Given records: Begin
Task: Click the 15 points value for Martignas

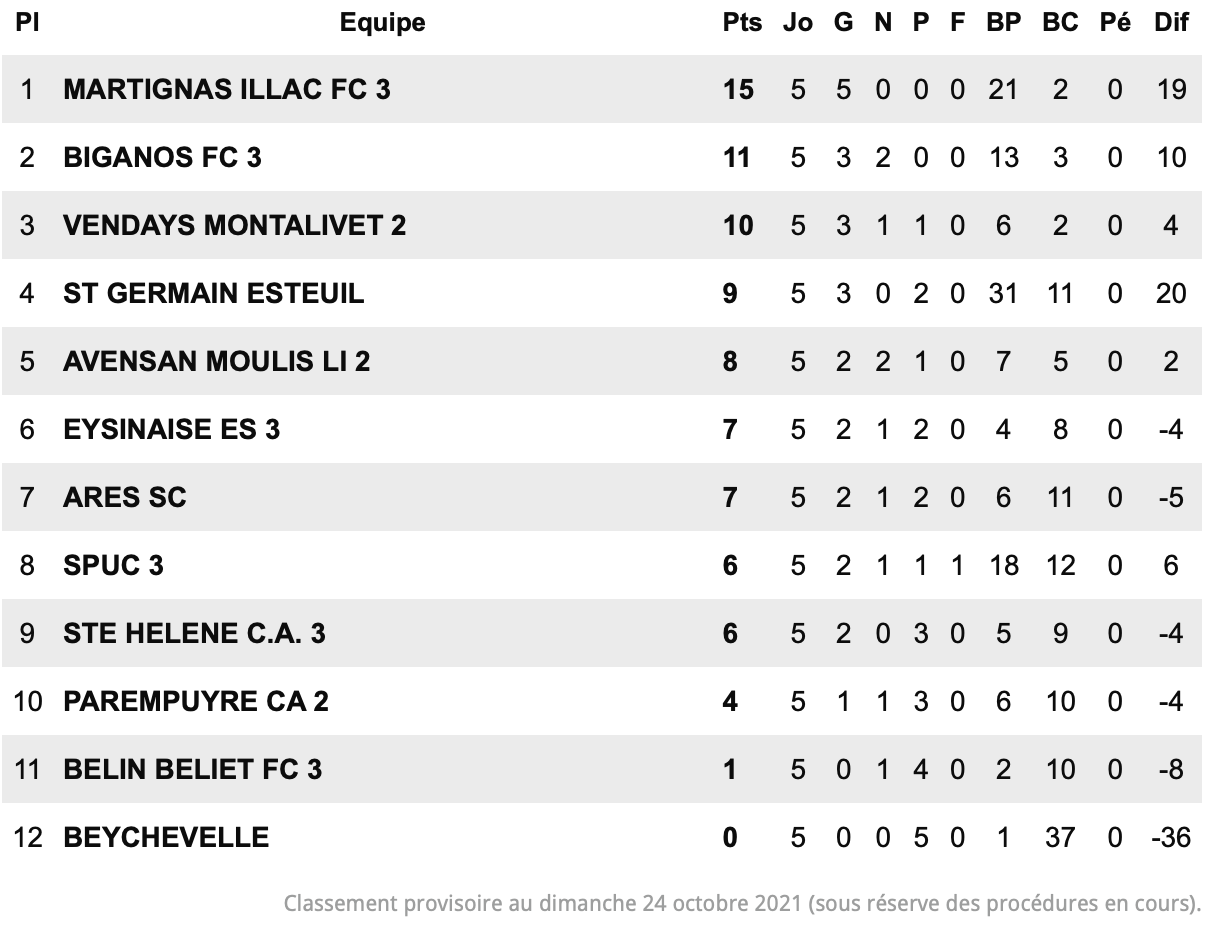Action: [738, 90]

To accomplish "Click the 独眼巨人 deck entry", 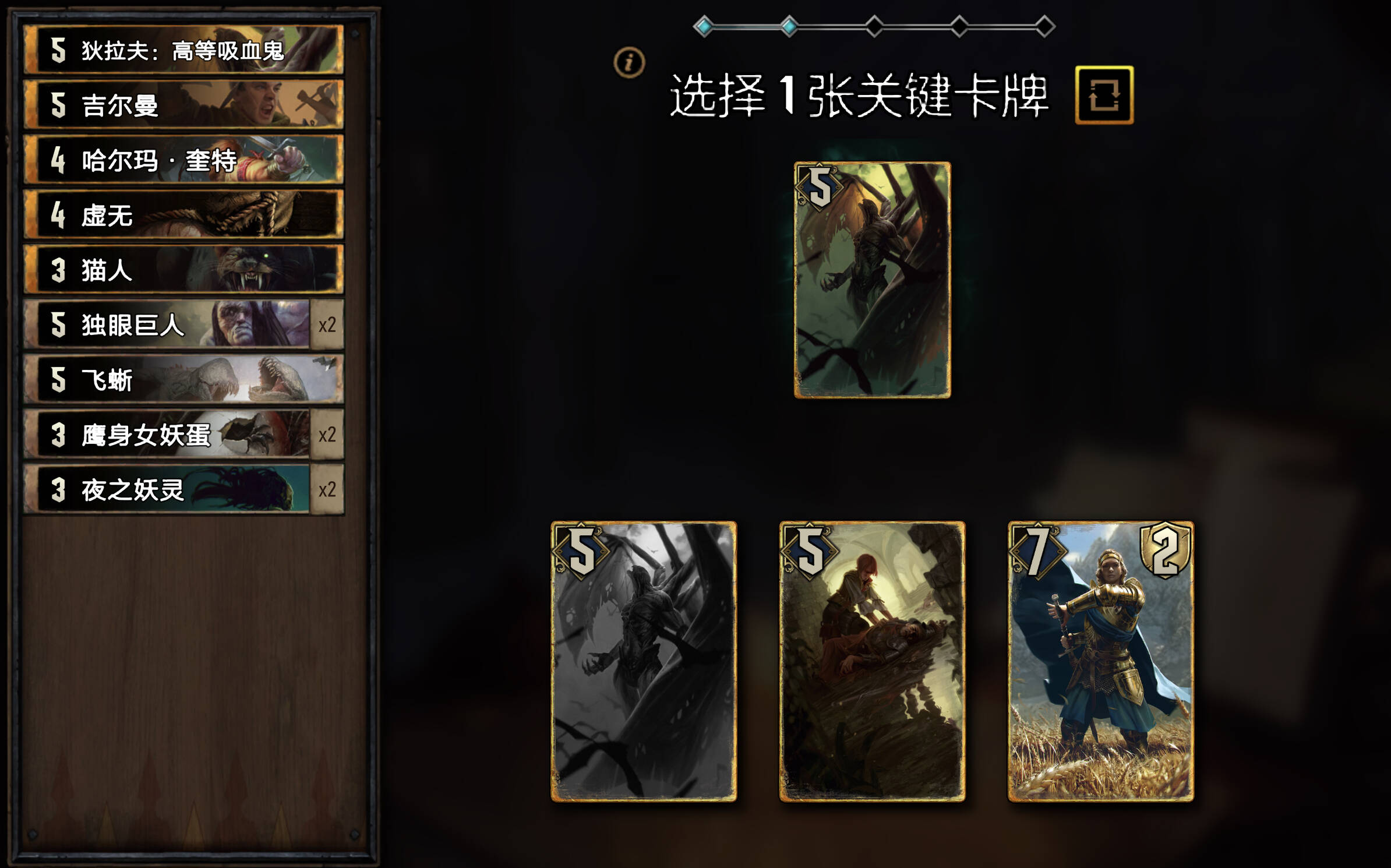I will [183, 324].
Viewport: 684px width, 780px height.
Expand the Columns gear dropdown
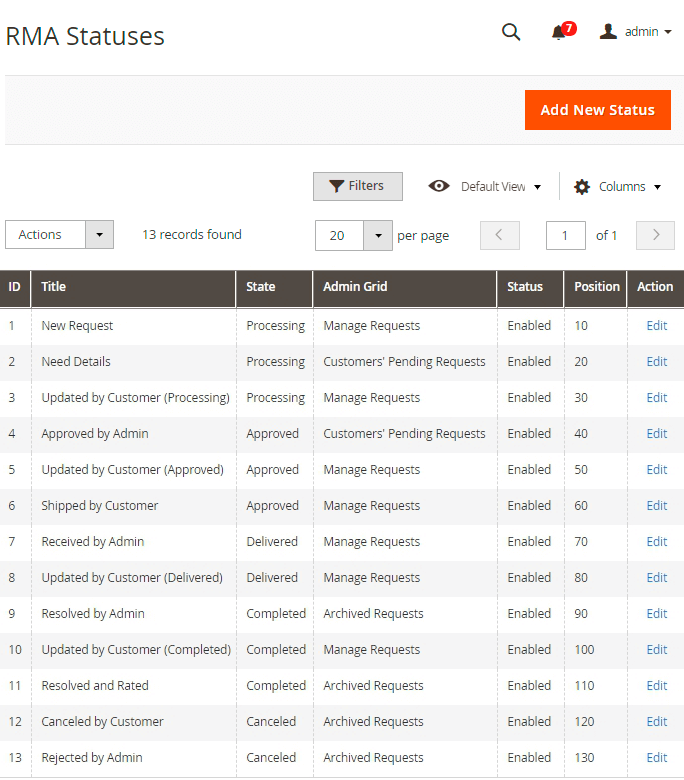(x=617, y=187)
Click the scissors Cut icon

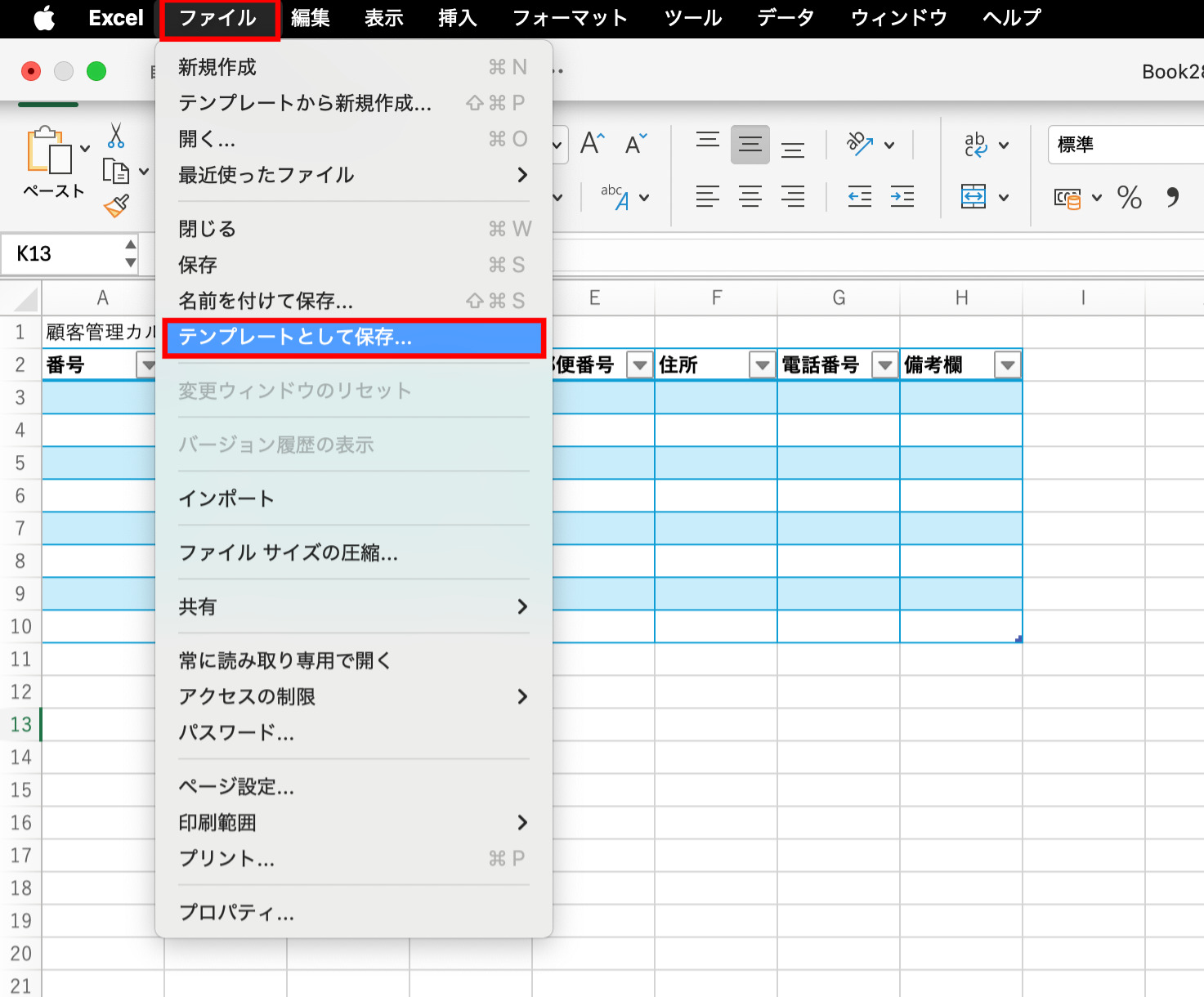click(x=116, y=136)
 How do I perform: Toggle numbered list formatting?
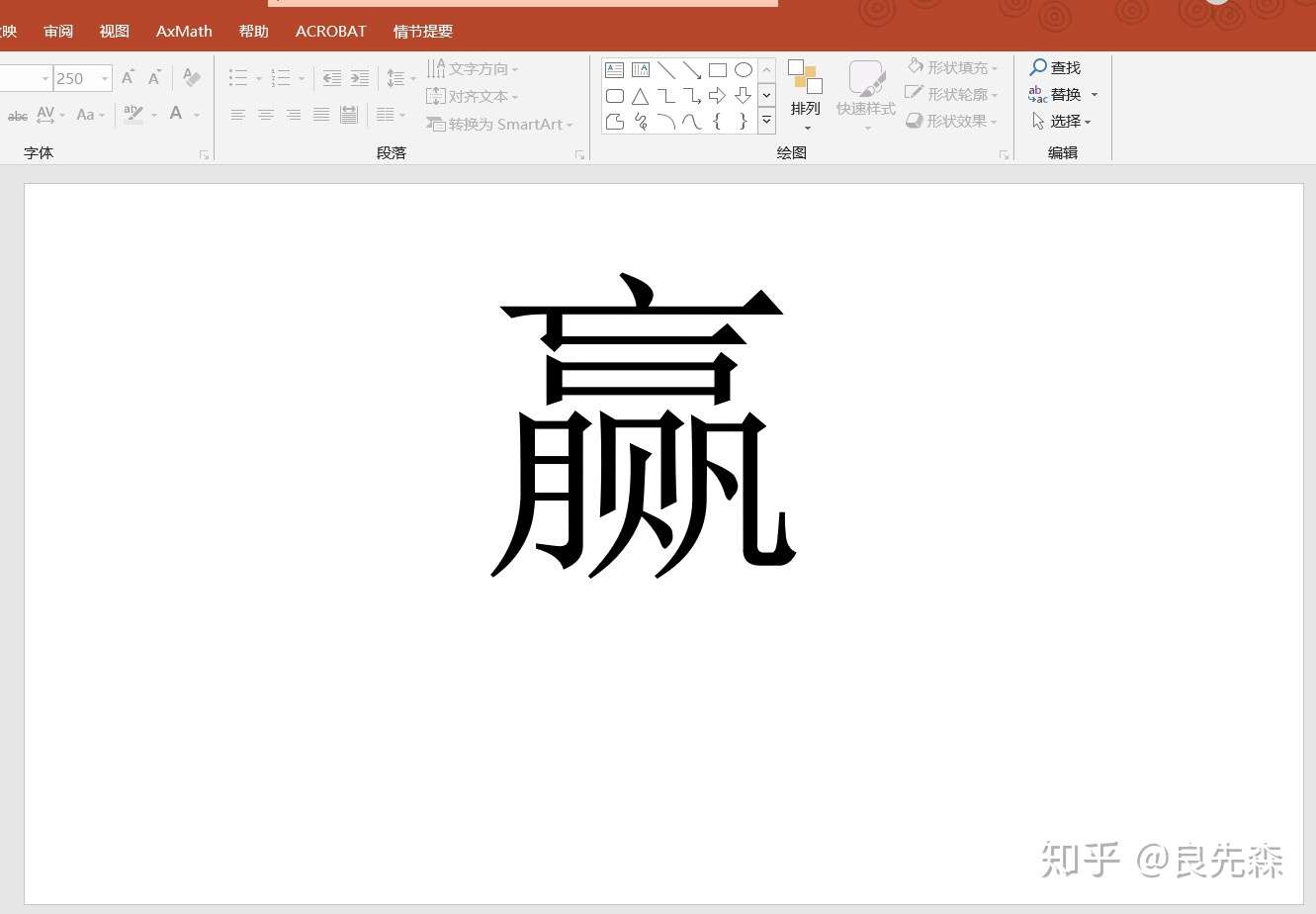point(280,77)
Given records: End
▸ **Instructions for the task**
Take the line that contains "Click the scissors Cut icon" and every line after it up to the end of the records above, and restate them exactly, without the pictures.

▸ **Task output**
Click the scissors Cut icon

click(x=116, y=136)
 How do I perform: Toggle numbered list formatting?
point(280,77)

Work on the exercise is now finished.